### [THE INPUT]

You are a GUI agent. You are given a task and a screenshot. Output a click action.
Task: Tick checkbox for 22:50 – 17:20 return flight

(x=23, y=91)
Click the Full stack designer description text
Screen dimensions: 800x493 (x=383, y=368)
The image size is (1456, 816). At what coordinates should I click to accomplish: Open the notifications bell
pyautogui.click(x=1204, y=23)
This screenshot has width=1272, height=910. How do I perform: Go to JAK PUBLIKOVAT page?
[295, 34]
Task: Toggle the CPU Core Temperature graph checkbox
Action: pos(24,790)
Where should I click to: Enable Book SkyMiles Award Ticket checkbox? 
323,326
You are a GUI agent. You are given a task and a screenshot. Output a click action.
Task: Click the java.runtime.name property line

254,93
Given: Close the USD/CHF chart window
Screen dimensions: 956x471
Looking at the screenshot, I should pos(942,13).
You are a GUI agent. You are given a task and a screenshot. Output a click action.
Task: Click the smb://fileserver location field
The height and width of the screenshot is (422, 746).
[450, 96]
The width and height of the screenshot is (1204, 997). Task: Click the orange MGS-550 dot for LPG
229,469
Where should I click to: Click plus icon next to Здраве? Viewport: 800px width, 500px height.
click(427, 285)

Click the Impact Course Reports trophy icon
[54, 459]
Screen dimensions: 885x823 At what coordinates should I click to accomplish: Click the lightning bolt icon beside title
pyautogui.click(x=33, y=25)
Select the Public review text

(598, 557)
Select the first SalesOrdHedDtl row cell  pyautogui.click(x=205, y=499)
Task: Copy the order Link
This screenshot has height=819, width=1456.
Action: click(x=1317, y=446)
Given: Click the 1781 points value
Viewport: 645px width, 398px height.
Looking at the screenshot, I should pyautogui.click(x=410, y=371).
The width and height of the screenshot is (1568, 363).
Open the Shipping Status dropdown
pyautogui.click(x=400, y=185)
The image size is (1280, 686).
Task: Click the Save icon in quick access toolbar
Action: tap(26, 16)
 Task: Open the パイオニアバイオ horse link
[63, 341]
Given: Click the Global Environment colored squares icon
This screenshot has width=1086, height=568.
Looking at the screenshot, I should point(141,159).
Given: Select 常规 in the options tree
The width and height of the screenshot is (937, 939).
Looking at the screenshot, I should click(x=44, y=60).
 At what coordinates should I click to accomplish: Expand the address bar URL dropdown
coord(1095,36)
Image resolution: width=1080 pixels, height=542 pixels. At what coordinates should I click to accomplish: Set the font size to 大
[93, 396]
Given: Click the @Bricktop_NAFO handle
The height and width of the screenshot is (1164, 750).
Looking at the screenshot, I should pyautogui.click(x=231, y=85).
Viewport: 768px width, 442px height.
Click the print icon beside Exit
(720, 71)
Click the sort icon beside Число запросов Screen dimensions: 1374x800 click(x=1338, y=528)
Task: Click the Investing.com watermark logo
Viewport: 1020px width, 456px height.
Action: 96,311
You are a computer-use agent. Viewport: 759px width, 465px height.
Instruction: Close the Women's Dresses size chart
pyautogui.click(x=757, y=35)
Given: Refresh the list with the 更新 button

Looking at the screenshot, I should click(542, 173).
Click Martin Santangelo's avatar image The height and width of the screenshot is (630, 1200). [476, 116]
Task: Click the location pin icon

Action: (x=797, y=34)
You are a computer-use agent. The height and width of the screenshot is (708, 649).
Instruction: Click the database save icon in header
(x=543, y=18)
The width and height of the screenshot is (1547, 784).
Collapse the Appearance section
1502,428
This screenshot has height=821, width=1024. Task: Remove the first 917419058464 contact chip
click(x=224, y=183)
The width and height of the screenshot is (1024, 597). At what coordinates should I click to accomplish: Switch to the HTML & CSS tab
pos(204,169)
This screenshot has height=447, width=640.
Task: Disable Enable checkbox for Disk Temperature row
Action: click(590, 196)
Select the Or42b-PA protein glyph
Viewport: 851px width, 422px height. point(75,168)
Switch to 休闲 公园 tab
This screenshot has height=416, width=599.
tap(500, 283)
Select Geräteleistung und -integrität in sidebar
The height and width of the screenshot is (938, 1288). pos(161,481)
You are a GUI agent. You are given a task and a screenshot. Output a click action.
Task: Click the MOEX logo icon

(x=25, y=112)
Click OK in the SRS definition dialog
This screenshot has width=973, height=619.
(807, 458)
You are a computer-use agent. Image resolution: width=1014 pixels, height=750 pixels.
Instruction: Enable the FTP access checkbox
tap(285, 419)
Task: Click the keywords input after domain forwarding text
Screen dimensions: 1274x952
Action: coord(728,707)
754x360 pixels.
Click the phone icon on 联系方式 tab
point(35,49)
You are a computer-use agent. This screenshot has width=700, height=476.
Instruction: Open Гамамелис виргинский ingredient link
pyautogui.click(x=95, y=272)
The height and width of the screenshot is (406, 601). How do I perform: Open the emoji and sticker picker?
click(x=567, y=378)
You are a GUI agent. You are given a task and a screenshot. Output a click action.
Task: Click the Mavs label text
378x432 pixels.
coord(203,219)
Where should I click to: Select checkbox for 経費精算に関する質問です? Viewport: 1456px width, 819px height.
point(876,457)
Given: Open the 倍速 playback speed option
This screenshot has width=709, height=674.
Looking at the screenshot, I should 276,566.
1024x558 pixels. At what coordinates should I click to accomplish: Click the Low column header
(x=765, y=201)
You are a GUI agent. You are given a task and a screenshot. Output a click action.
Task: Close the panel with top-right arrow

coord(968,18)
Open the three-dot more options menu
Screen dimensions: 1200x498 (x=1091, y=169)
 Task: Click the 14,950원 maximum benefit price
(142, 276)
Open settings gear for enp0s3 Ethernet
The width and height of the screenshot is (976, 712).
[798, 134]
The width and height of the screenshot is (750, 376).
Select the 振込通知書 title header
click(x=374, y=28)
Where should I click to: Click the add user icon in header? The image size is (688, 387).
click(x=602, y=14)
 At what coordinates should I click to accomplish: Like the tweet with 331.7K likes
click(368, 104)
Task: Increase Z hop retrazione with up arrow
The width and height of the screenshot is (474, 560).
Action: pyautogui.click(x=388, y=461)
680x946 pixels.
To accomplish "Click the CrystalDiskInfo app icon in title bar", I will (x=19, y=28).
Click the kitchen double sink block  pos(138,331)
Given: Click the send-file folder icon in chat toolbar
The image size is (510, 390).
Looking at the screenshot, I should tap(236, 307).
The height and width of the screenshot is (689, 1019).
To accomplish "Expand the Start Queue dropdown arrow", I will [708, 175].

### [PROBLEM TO WORK ON]
The complete listing, transcribed exactly, is the expected answer.

### [SOLUTION BELOW]
You are a GUI agent. You are given a task and a screenshot. Output a click action.
Task: Tick checkbox for 22:50 – 17:20 return flight

(x=23, y=91)
Click the Full stack designer description text
Screen dimensions: 800x493 (x=383, y=368)
The image size is (1456, 816). At what coordinates should I click to accomplish: Open the notifications bell
pyautogui.click(x=1204, y=23)
This screenshot has width=1272, height=910. How do I perform: Go to JAK PUBLIKOVAT page?
[295, 34]
Task: Toggle the CPU Core Temperature graph checkbox
Action: pos(24,790)
Where should I click to: Enable Book SkyMiles Award Ticket checkbox? 
323,326
You are a GUI agent. You are given a task and a screenshot. Output a click action.
Task: Click the java.runtime.name property line

254,93
Given: Close the USD/CHF chart window
Screen dimensions: 956x471
Looking at the screenshot, I should pos(942,13).
You are a GUI agent. You are given a task and a screenshot. Output a click action.
Task: Click the smb://fileserver location field
The height and width of the screenshot is (422, 746).
[450, 96]
The width and height of the screenshot is (1204, 997). Task: Click the orange MGS-550 dot for LPG
229,469
Where should I click to: Click plus icon next to Здраве? Viewport: 800px width, 500px height.
click(427, 285)

Click the Impact Course Reports trophy icon
[54, 459]
Screen dimensions: 885x823 At what coordinates should I click to accomplish: Click the lightning bolt icon beside title
pyautogui.click(x=33, y=25)
Select the Public review text

(598, 557)
Select the first SalesOrdHedDtl row cell  pyautogui.click(x=205, y=499)
Task: Copy the order Link
This screenshot has height=819, width=1456.
Action: click(x=1317, y=446)
Given: Click the 1781 points value
Viewport: 645px width, 398px height.
Looking at the screenshot, I should pyautogui.click(x=410, y=371).
The width and height of the screenshot is (1568, 363).
Open the Shipping Status dropdown
pyautogui.click(x=400, y=185)
The image size is (1280, 686).
Task: Click the Save icon in quick access toolbar
Action: tap(26, 16)
 Task: Open the パイオニアバイオ horse link
[63, 341]
Given: Click the Global Environment colored squares icon
This screenshot has width=1086, height=568.
Looking at the screenshot, I should point(141,159).
Given: Select 常规 in the options tree
The width and height of the screenshot is (937, 939).
Looking at the screenshot, I should click(x=44, y=60).
 At what coordinates should I click to accomplish: Expand the address bar URL dropdown
coord(1095,36)
Image resolution: width=1080 pixels, height=542 pixels. At what coordinates should I click to accomplish: Set the font size to 大
[93, 396]
Given: Click the @Bricktop_NAFO handle
The height and width of the screenshot is (1164, 750).
Looking at the screenshot, I should pyautogui.click(x=231, y=85).
Viewport: 768px width, 442px height.
Click the print icon beside Exit
(720, 71)
Click the sort icon beside Число запросов Screen dimensions: 1374x800 click(x=1338, y=528)
Task: Click the Investing.com watermark logo
Viewport: 1020px width, 456px height.
Action: 96,311
You are a computer-use agent. Viewport: 759px width, 465px height.
Instruction: Close the Women's Dresses size chart
pyautogui.click(x=757, y=35)
Given: Refresh the list with the 更新 button

Looking at the screenshot, I should click(542, 173).
Click Martin Santangelo's avatar image The height and width of the screenshot is (630, 1200). [476, 116]
Task: Click the location pin icon

Action: (x=797, y=34)
You are a computer-use agent. The height and width of the screenshot is (708, 649).
Instruction: Click the database save icon in header
(x=543, y=18)
The width and height of the screenshot is (1547, 784).
Collapse the Appearance section
1502,428
This screenshot has height=821, width=1024. Task: Remove the first 917419058464 contact chip
click(x=224, y=183)
The width and height of the screenshot is (1024, 597). At what coordinates should I click to accomplish: Switch to the HTML & CSS tab
pos(204,169)
This screenshot has height=447, width=640.
Task: Disable Enable checkbox for Disk Temperature row
Action: click(590, 196)
Select the Or42b-PA protein glyph
Viewport: 851px width, 422px height. point(75,168)
Switch to 休闲 公园 tab
This screenshot has height=416, width=599.
tap(500, 283)
Select Geräteleistung und -integrität in sidebar
The height and width of the screenshot is (938, 1288). pos(161,481)
You are a GUI agent. You are given a task and a screenshot. Output a click action.
Task: Click the MOEX logo icon

(x=25, y=112)
Click OK in the SRS definition dialog
This screenshot has width=973, height=619.
(807, 458)
You are a computer-use agent. Image resolution: width=1014 pixels, height=750 pixels.
Instruction: Enable the FTP access checkbox
tap(285, 419)
Task: Click the keywords input after domain forwarding text
Screen dimensions: 1274x952
Action: coord(728,707)
754x360 pixels.
Click the phone icon on 联系方式 tab
point(35,49)
You are a computer-use agent. This screenshot has width=700, height=476.
Instruction: Open Гамамелис виргинский ingredient link
pyautogui.click(x=95, y=272)
The height and width of the screenshot is (406, 601). How do I perform: Open the emoji and sticker picker?
click(x=567, y=378)
You are a GUI agent. You are given a task and a screenshot. Output a click action.
Task: Click the Mavs label text
378x432 pixels.
coord(203,219)
Where should I click to: Select checkbox for 経費精算に関する質問です? Viewport: 1456px width, 819px height.
point(876,457)
Given: Open the 倍速 playback speed option
This screenshot has width=709, height=674.
Looking at the screenshot, I should 276,566.
1024x558 pixels. At what coordinates should I click to accomplish: Click the Low column header
(x=765, y=201)
You are a GUI agent. You are given a task and a screenshot. Output a click action.
Task: Close the panel with top-right arrow

coord(968,18)
Open the three-dot more options menu
Screen dimensions: 1200x498 (x=1091, y=169)
 Task: Click the 14,950원 maximum benefit price
(142, 276)
Open settings gear for enp0s3 Ethernet
The width and height of the screenshot is (976, 712).
[798, 134]
The width and height of the screenshot is (750, 376).
Select the 振込通知書 title header
click(x=374, y=28)
Where should I click to: Click the add user icon in header? The image size is (688, 387).
click(x=602, y=14)
 At what coordinates should I click to accomplish: Like the tweet with 331.7K likes
click(368, 104)
Task: Increase Z hop retrazione with up arrow
The width and height of the screenshot is (474, 560).
Action: pyautogui.click(x=388, y=461)
680x946 pixels.
To accomplish "Click the CrystalDiskInfo app icon in title bar", I will (x=19, y=28).
Click the kitchen double sink block  pos(138,331)
Given: Click the send-file folder icon in chat toolbar
The image size is (510, 390).
Looking at the screenshot, I should tap(236, 307).
The height and width of the screenshot is (689, 1019).
To accomplish "Expand the Start Queue dropdown arrow", I will [708, 175].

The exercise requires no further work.